Transformative Regulation: What could and should happen to law in a post-modern, post-human and post-natural world? (14789)

Robyn L Bartel 1
  1. University of New England, Armidale, NSW, Australia

The law is an institution steeped in human exceptionalism and anthropocentrism, founded and dependent on universal knowledge claims, and wilfully blind to place and contingency in the interests of justice, certainty and predictability.

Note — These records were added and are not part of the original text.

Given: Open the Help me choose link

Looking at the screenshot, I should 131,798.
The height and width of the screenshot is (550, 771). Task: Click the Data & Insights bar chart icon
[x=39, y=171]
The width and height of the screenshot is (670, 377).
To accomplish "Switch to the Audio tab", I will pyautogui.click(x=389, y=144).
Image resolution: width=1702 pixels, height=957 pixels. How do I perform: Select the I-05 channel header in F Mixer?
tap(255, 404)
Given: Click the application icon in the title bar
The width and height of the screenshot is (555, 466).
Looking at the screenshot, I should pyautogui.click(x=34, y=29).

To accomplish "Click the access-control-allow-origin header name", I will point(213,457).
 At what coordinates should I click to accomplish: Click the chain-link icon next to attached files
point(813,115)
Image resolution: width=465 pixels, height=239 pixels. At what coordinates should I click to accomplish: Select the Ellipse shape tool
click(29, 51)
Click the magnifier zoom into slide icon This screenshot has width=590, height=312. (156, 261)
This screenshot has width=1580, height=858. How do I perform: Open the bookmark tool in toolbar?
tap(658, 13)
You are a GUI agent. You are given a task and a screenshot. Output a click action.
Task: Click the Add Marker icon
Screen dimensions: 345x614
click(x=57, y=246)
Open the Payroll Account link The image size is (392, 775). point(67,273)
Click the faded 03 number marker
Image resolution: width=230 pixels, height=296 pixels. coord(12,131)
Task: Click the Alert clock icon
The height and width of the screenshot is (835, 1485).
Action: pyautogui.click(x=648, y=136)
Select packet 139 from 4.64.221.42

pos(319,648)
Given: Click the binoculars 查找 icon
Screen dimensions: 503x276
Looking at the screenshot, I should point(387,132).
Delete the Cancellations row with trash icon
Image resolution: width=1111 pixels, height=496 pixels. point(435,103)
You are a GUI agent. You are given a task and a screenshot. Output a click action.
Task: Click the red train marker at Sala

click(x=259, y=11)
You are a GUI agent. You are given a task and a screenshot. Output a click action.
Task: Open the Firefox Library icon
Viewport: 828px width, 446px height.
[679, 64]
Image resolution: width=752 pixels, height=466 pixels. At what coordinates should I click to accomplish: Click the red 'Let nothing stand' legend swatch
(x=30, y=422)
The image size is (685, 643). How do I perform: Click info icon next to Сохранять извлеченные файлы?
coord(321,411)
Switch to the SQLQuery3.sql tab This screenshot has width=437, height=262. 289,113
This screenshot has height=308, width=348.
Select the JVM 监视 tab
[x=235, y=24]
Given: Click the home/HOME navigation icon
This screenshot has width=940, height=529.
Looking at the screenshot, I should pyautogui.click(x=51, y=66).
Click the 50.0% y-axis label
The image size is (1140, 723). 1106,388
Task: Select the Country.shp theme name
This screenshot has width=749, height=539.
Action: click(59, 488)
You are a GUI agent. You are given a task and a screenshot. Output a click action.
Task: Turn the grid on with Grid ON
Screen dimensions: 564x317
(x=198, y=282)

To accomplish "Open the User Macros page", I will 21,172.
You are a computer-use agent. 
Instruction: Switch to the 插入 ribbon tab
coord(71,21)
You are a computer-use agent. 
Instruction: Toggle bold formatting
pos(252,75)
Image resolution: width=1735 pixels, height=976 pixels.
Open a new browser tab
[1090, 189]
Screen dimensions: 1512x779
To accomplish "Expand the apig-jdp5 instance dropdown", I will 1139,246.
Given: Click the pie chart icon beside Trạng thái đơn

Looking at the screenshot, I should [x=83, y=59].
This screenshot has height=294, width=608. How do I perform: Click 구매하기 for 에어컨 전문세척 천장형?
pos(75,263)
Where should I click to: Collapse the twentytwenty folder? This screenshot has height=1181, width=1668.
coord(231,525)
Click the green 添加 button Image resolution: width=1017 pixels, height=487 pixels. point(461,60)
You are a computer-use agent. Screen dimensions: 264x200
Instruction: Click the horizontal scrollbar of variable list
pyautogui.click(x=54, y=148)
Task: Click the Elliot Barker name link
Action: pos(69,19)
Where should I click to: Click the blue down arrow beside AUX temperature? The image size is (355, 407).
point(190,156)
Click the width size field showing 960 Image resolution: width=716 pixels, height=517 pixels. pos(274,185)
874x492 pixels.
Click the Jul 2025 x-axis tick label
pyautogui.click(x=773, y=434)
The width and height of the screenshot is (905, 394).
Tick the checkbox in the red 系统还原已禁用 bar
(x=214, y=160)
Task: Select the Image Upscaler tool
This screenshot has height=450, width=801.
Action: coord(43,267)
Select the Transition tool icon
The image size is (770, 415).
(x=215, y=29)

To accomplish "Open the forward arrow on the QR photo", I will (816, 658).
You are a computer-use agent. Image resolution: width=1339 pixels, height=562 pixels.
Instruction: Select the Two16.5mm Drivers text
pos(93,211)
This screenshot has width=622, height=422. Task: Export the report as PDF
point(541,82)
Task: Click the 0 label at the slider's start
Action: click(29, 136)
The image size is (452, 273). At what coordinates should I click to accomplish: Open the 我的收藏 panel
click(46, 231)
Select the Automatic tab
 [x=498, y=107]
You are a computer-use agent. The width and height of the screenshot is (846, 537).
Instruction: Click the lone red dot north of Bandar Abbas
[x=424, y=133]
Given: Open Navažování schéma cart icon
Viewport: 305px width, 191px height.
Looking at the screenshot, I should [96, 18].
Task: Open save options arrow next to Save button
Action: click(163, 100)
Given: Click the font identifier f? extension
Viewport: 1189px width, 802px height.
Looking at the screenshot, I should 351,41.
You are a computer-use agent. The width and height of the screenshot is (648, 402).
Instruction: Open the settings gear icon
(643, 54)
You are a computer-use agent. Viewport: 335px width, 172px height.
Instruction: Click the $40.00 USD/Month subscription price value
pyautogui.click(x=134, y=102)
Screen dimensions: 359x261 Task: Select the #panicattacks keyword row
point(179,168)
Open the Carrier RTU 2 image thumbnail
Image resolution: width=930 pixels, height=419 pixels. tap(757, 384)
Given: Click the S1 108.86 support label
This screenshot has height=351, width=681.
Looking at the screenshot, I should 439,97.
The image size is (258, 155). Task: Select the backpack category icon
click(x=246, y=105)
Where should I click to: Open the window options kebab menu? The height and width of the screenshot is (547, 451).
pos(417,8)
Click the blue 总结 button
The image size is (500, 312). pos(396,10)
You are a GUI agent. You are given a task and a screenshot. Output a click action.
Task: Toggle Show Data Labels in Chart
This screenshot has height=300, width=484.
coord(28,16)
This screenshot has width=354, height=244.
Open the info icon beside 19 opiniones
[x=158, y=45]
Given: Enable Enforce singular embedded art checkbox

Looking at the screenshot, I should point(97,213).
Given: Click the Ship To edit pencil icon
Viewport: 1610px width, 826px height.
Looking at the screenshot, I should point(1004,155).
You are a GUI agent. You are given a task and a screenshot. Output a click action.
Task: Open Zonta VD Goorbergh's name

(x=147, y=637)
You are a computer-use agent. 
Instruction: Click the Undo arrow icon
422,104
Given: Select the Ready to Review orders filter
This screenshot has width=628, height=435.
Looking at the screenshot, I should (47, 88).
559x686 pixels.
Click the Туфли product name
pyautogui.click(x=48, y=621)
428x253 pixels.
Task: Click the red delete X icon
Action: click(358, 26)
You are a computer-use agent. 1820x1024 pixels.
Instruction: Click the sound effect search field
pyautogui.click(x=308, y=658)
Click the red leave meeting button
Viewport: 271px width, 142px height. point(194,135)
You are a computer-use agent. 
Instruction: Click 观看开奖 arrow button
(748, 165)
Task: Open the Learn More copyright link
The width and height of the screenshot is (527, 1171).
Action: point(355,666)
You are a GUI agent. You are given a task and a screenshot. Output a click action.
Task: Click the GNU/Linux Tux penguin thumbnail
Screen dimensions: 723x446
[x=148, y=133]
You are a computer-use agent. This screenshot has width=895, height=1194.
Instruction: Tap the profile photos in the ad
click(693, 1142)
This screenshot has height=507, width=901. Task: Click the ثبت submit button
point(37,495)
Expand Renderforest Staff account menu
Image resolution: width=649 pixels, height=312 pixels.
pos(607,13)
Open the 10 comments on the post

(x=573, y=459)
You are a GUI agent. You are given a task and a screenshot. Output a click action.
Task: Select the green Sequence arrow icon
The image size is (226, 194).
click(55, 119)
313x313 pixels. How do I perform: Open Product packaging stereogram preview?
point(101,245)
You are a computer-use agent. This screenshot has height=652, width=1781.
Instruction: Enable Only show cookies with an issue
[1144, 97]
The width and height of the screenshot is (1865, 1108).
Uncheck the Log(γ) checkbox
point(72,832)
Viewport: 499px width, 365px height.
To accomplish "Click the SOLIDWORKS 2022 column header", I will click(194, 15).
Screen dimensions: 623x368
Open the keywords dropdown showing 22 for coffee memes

And yet, it appears that the anthropocene, re-materialization and new governance including collaboration and poly-centrism demand that the law become the opposite of that which it has always been: to do away with human exceptionalism and instead recognize non-human agency and human inter-dependence, to abandon exclusivity for inclusiveness, to reflect biophysical heterogeneity with diversity of treatment, to restructure legal boundaries away from jurisdiction and hierarchy towards nested subsidiarity.

In the 1970s critical legal studies exposed some of the hidden relationships between law and society: the differences between equality of treatment and equity at law, that the law was socially constructed and contingent, and had been long biased towards the powerful. Legal geography has exposed equivalent inter-dependencies between law and geography, and the need also for recognition of currently masked relationships in the interests of more effective governance, particularly in environmental law.

This presentation will look at how law might be reformed both to visibilise current invisibilities and to achieve public policy outcomes. Based on case studies in weeds and pest management it will draw on learning theories to develop a theory of transformative regulation: a regulatory reform approach that draws on the principles of transformative learning.

In addition to the monitoring and evaluation of simpler learning cycles, transformative learning involves the use of multiple knowledges to question assumptions and value-systems.

Transformative regulation inclusive of local, particular and non-human perspectives may lead to laws more appropriate and assist the necessary paradigm shift in law.